==== Texte proposé ====

Pierres, bois et métaux en Mésopotamie


Plaque murale perforée : relief d’Ur-Nanshé, roi de Lagash
Tello (pays de Sumer), Irak ; vers 2550-2500 av. J.-C.
Calcaire
© 2016 Musée du Louvre / Philippe Fuzeau
Le bois des temples et des palais : un enjeu de pouvoir pour les rois
Salle 236
La Mésopotamie, région antique comprise aujourd’hui entre l’Irak et une grande partie de la Syrie, est une large plaine alluviale au climat chaud drainée par les fleuves Tigre et Euphrate. La végétation qui y pousse est pauvre en grands arbres. Seuls des palmiers-dattiers fournissent un bois de construction de piètre qualité.

==== Données extraites ====

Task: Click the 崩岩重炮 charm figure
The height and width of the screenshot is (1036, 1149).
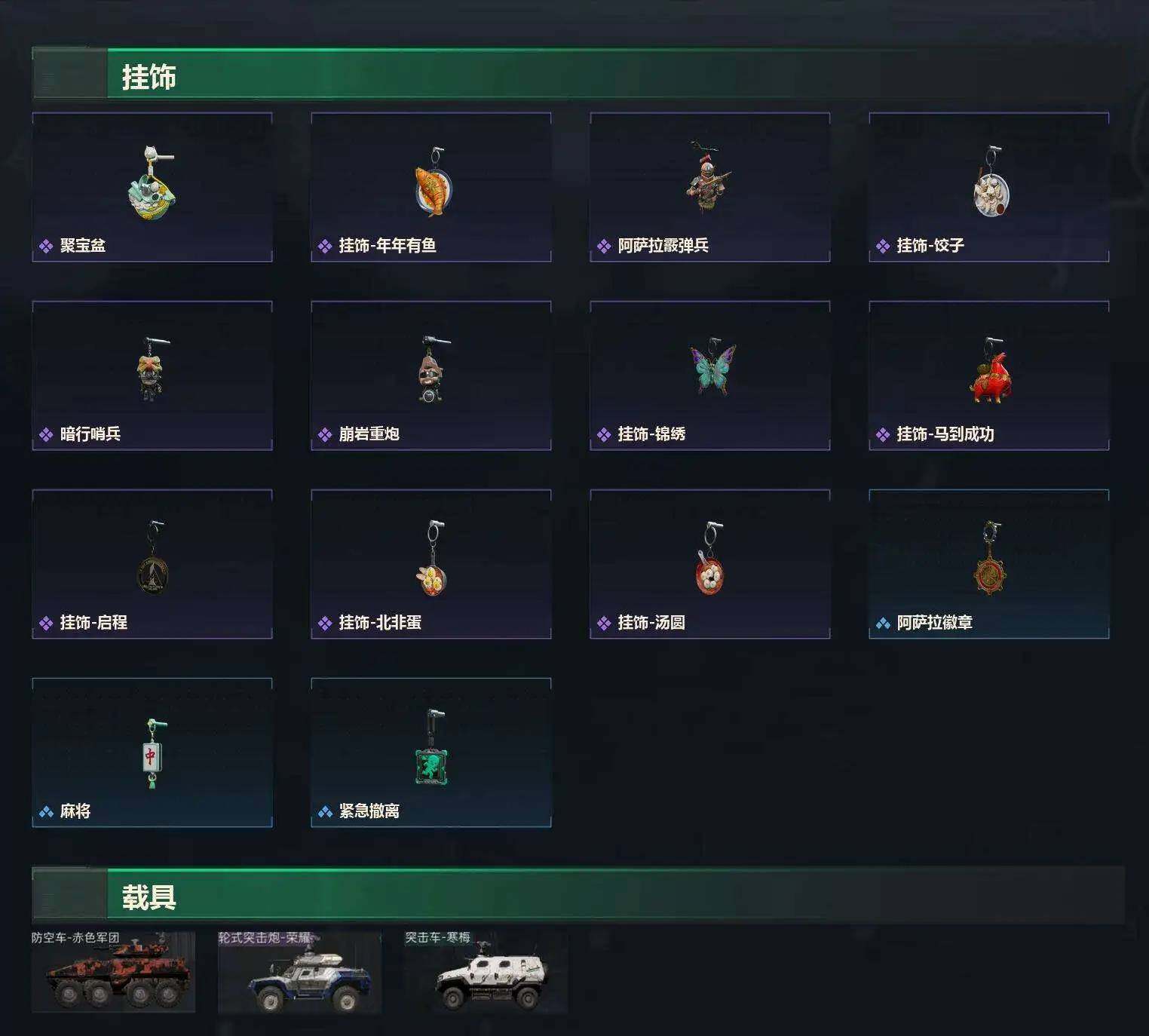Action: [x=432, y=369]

====
==== Données extraites ====

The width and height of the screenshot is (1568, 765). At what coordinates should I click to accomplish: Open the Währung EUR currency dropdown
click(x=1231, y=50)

====
==== Données extraites ====

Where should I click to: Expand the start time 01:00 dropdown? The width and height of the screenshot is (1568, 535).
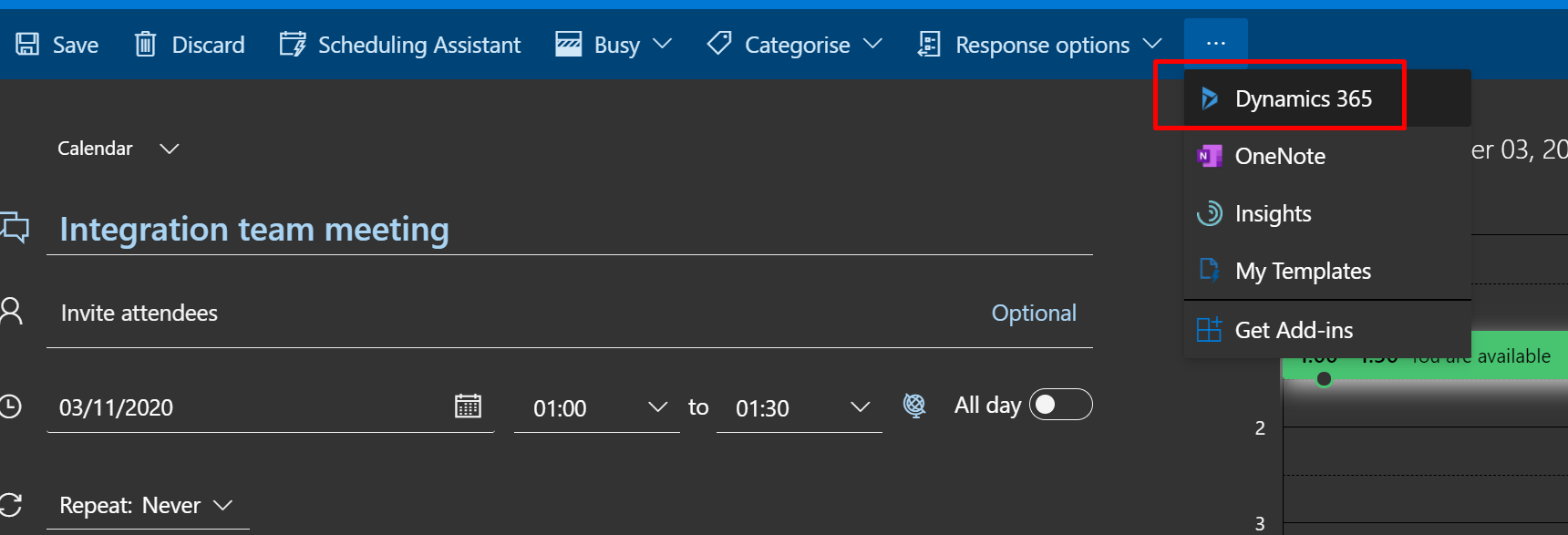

====

# Travail demandé
#1 Dans le texte sur la Mésopotamie, recopiez le passage compris entre « Pierres, bois et » et « 2550-2500 av. J.-C. », bornes incluses, en renommant « roi » en « souverain ».
#2 Traduisez en anglais la phrase suivante du texte sur la Mésopotamie : « La végétation qui y pousse est pauvre en grands arbres. »
#3 Résumez le texte sur la Mésopotamie en deux phrases.

# Exercice corrigé
#1
Pierres, bois et métaux en Mésopotamie


Plaque murale perforée : relief d’Ur-Nanshé, souverain de Lagash
Tello (pays de Sumer), Irak ; vers 2550-2500 av. J.-C.

#2 The vegetation that grows there is poor in large trees.

#3 La Mésopotamie, région antique située aujourd’hui entre l’Irak et une grande partie de la Syrie, est une large plaine alluviale au climat chaud, drainée par le Tigre et l’Euphrate. Les grands arbres y sont rares, et seuls les palmiers-dattiers y fournissent un bois de construction de piètre qualité.